I have enjoyed reading obscure or forgotten literature from the early 20th century. I once read a book called “Arrowsmith,” by Sinclair Lewis (1925) and almost laughed my fool head off over the health care system – as if nothing had changed in more than a century.
I finally discovered, “The Heart Is a Lonely Hunter,” by Carson McCullers (1940), and found myself jealous that a college-age girl could write like that. It’s a beautiful and haunting story.
I use a highlighter when I come upon a passage that makes me stop. A phrase, sentence, or paragraph that jumps out, seems to be saying something. Below are a few. The first is from Jack Black’s 1926 memoir “You Can’t Win,” in which he outlines his descent into a criminal career. Here he is describing his childhood:
“Looking back, it seems to me that our life in the convent was not properly balanced. We had none of the rough, boisterous times so dear to the small boy, no swimming, baseball, football. We were a little too cloistered, too quiet, too subdued.

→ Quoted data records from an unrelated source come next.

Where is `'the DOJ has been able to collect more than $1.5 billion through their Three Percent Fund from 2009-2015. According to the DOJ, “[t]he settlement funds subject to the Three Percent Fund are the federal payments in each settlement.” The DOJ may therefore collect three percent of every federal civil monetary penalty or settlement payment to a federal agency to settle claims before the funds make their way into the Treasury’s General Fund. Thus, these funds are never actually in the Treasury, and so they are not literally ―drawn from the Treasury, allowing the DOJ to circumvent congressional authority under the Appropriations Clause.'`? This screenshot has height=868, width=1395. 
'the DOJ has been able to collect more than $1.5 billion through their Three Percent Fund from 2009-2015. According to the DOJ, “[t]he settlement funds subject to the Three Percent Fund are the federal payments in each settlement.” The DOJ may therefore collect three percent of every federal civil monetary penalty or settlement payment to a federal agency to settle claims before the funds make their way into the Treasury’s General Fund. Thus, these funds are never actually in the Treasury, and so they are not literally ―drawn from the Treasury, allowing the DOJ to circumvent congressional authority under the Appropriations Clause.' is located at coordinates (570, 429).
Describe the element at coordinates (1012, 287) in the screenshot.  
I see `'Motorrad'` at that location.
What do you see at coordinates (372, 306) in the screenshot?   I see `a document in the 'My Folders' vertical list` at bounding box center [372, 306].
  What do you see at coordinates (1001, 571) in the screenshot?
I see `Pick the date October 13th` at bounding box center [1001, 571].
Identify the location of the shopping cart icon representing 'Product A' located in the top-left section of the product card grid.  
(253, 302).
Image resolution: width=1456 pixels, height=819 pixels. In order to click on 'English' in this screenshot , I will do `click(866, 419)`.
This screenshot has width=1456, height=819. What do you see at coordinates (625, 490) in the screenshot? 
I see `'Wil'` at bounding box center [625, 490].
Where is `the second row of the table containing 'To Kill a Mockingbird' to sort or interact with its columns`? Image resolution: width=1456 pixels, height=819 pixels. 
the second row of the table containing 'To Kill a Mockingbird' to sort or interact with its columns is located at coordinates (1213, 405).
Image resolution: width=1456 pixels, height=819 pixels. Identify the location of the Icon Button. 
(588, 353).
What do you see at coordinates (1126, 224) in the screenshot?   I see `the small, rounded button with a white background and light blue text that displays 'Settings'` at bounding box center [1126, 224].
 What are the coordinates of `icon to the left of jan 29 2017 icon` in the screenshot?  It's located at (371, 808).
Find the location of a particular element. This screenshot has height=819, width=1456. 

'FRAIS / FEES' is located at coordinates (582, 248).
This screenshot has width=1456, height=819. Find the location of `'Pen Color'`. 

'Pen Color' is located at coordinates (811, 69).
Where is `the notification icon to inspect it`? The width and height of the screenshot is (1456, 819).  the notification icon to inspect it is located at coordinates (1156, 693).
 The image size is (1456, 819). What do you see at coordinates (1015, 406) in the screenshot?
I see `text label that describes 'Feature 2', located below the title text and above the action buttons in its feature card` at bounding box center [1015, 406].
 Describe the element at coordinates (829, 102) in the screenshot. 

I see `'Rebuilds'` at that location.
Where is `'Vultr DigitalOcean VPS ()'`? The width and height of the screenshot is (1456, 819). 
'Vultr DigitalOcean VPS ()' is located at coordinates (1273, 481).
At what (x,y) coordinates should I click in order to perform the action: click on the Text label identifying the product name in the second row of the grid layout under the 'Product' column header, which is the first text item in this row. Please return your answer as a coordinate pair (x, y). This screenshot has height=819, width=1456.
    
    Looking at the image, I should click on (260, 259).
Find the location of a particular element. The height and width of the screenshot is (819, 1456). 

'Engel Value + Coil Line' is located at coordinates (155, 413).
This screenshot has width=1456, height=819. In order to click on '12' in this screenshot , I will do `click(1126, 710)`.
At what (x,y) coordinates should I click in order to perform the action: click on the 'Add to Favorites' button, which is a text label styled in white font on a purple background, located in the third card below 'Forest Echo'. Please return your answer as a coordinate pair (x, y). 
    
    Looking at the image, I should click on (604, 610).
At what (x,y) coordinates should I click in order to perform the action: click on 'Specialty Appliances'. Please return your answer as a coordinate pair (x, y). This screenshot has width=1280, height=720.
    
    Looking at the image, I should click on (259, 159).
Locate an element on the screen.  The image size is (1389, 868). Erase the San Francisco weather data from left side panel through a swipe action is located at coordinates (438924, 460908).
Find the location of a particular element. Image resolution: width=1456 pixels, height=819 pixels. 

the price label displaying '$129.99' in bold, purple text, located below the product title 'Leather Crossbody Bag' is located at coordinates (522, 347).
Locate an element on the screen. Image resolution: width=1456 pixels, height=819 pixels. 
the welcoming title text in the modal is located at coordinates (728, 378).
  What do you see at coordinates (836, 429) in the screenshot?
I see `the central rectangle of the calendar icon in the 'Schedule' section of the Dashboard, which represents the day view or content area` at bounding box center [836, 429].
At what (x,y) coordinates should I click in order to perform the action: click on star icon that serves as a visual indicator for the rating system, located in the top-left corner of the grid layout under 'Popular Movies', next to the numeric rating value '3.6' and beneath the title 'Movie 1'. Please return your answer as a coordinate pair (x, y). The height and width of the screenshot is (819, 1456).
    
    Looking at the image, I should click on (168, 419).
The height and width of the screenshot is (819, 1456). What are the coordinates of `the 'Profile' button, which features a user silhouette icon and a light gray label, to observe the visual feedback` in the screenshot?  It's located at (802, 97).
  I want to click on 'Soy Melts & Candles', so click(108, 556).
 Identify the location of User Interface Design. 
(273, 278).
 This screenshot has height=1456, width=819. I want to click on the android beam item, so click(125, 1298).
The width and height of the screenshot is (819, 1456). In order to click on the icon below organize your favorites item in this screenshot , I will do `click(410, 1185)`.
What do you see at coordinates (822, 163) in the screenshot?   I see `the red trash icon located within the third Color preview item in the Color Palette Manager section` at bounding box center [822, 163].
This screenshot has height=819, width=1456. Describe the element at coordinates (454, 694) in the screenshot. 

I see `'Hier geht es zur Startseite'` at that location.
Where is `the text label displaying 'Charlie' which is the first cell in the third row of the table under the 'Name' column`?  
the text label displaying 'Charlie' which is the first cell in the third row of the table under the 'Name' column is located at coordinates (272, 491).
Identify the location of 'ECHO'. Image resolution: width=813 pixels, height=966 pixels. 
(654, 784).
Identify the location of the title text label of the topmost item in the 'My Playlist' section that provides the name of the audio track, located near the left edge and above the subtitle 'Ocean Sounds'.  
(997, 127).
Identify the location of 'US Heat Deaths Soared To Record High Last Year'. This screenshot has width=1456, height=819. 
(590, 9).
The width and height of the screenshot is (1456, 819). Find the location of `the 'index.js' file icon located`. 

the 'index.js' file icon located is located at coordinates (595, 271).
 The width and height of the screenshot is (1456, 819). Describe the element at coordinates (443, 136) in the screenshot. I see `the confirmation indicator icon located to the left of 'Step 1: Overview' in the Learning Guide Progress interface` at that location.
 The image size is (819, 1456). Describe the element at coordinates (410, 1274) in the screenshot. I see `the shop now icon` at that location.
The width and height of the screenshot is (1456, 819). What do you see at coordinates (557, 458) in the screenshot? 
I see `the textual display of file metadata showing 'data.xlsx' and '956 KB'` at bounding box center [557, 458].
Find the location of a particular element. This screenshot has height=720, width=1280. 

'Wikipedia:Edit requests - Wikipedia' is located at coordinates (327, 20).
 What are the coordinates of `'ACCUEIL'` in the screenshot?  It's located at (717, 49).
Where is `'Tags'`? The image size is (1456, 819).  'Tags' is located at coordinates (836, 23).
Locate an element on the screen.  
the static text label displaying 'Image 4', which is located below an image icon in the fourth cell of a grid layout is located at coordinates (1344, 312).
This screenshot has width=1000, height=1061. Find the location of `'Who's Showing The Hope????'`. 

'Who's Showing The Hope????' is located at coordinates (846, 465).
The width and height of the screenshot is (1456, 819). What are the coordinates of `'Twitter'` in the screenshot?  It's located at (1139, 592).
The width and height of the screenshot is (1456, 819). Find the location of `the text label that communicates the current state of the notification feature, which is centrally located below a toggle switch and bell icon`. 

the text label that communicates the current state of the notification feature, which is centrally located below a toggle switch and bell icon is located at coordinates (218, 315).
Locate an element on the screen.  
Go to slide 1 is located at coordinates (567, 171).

There was no wrestling, no boxing, no running and jumping and squabbling and shuffling and shouldering about. Of course I learned all those later. But I learned them quickly, too quickly – all in a bunch. That put me out of balance again. Those exercises should have been mixed in with my studies and prayers.”
The next is from a short story by P.G. Wodehouse entitled, “When Papa Swore In Hindustani” (1901). Wodehouse was a comic British writer who wrote cleanly, concisely and smartly. You could write a stage musical out of this particular comic drama. Here’s the passage:
“Colonel Reynolds, V.C., glared sternly across the table at Miss Sylvia Reynolds, and Miss Sylvia Reynolds looked in a deprecatory manner back at Colonel Reynolds, V.C.; while the dog in question – a foppish pug – happening to meet the colonel’s eye in transit, crawled unostentatiously under the sideboard, and began to wrestle with a bad conscience.”
“Foppish pug”? I giggled like a schoolboy picturing it, before I even looked up the word “foppish.”
This last quote I’ve lost the reference for (having foolishly written it down in my journal without credit), and I apologize. It stopped me because there is a mountain of self-recognition in it:
“So every night he sat in Alcala, and wrote. Sometimes he would only try to write, and that was torture.”